Visitors to Laqlouq in 1957 reported having a disturbed night whilst camping near the village due to gunfire and explosions as the district celebrated the release from prison of local land owner Sheikh Georges Beg Yussef. He had been sentenced to life in prison in Cairo for drug smuggling. His release was secured by local politician Hamid Beik Frangieh who had personally lobbied Egyptian President Gamal Abdel Nasser on Yussef's behalf.
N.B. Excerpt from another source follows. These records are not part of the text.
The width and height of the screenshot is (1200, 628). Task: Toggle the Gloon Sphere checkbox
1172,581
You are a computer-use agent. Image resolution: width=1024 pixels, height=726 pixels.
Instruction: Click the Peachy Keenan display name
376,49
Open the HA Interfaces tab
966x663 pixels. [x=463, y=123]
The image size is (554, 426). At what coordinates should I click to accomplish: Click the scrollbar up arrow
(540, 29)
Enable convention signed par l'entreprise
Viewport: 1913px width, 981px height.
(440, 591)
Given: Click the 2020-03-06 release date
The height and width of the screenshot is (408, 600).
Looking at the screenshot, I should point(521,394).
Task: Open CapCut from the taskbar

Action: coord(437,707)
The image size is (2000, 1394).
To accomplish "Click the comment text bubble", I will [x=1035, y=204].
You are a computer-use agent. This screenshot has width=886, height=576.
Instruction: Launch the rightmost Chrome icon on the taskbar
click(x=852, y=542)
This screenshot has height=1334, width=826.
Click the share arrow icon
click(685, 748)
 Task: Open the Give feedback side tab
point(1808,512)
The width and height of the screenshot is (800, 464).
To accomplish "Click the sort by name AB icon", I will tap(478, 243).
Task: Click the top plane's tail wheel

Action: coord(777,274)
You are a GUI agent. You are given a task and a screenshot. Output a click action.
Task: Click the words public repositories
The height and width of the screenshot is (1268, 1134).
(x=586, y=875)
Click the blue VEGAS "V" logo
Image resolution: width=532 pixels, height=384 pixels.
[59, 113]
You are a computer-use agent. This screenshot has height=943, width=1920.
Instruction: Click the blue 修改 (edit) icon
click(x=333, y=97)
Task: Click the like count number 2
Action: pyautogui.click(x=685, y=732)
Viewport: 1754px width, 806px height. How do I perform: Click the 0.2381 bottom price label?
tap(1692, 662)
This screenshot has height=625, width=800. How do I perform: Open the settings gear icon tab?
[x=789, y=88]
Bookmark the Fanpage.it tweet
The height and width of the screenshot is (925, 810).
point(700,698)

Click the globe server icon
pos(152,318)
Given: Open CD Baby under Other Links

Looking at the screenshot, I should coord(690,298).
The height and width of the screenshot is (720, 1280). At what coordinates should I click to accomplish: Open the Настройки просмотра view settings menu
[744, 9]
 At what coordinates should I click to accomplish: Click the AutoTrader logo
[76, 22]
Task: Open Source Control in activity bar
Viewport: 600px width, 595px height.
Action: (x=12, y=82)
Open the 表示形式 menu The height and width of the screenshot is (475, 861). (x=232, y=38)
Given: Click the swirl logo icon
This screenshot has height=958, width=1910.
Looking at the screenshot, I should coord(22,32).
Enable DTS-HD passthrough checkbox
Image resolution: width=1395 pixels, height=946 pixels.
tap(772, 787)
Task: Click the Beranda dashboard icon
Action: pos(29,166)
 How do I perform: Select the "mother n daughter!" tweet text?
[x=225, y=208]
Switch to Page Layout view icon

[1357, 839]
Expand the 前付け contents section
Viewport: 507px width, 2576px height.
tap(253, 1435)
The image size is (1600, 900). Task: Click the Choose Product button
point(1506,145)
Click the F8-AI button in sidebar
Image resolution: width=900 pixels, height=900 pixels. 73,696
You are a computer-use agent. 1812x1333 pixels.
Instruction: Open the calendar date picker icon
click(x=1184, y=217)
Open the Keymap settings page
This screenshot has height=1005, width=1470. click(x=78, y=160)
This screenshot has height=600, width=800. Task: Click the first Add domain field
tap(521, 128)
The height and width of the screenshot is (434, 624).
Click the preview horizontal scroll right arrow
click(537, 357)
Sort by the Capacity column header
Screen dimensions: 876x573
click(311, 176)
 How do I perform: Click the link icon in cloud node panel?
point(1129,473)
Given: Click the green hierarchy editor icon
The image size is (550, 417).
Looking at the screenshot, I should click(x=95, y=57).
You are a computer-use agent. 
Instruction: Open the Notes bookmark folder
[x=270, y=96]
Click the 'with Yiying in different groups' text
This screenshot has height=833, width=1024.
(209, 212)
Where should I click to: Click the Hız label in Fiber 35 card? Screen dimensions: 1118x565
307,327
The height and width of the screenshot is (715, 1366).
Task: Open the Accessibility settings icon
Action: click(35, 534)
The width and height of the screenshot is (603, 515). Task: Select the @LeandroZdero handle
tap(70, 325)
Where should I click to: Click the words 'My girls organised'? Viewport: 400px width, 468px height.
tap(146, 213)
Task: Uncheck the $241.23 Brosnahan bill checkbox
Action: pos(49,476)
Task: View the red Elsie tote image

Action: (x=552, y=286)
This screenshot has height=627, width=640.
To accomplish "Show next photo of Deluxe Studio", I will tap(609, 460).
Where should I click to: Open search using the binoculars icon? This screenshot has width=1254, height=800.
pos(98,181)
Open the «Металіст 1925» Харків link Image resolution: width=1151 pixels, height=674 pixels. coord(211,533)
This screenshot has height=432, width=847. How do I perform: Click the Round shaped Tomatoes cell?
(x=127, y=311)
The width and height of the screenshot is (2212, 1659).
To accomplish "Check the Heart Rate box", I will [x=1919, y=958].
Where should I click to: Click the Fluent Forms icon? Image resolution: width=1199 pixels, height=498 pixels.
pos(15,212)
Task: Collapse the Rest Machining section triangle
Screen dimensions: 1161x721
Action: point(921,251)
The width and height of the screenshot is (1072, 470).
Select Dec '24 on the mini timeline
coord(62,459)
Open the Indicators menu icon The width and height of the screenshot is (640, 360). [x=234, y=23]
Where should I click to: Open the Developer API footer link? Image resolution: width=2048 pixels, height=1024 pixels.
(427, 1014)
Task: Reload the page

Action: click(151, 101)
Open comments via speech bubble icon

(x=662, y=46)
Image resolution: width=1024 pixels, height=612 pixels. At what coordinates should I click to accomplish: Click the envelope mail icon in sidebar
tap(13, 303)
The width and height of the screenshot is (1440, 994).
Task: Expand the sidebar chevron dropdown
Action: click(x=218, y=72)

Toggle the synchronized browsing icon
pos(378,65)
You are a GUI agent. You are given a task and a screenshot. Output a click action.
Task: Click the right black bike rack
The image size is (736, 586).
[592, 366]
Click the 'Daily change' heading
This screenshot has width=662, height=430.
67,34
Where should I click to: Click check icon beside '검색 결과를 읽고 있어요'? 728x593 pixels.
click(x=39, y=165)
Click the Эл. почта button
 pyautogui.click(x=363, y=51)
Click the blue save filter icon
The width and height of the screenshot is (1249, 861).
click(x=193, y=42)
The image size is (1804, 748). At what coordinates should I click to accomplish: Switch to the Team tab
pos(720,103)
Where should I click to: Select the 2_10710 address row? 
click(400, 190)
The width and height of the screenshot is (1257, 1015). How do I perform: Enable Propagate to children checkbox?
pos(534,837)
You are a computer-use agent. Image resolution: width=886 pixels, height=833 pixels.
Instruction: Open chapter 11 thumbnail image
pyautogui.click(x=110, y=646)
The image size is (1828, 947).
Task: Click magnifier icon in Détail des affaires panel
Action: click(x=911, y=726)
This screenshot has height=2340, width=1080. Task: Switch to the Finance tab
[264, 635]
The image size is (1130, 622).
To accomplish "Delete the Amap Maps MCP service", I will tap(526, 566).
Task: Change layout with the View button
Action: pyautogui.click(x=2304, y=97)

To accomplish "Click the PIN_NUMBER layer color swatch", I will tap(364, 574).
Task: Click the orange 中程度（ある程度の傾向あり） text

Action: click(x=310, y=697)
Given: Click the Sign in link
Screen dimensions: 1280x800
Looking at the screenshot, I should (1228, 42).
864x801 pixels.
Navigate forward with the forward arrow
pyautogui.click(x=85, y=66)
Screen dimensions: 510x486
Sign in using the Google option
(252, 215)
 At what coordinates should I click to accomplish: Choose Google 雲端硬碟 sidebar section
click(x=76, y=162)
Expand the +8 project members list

Today, most of Laqlouq's working inhabitants are employed in trade in the coastal cities of Beirut or Tripoli, while local livestock owners graze their herds in the coastal rural areas. The village's main economic sector is agriculture, but its harvests are seasonally dependent, namely during the summer and fall, which is why most working residents are employed outside the village during the rest of the year. The main crops are apples, plums and vegetables.

==Local government==
Laqlouq's municipal council consisting of nine members, headed by a chairman, who was Ahmad Khodr as of 2007. It also is administered by a village council, which has three members led by a mayor, who was Hasan Salim as of 2007. The village council of Salim was elected in 1998. With the exception of a locally funded summer school, there are no educational institutions in the village, whose municipal projects have been hindered due to a lack of revenue.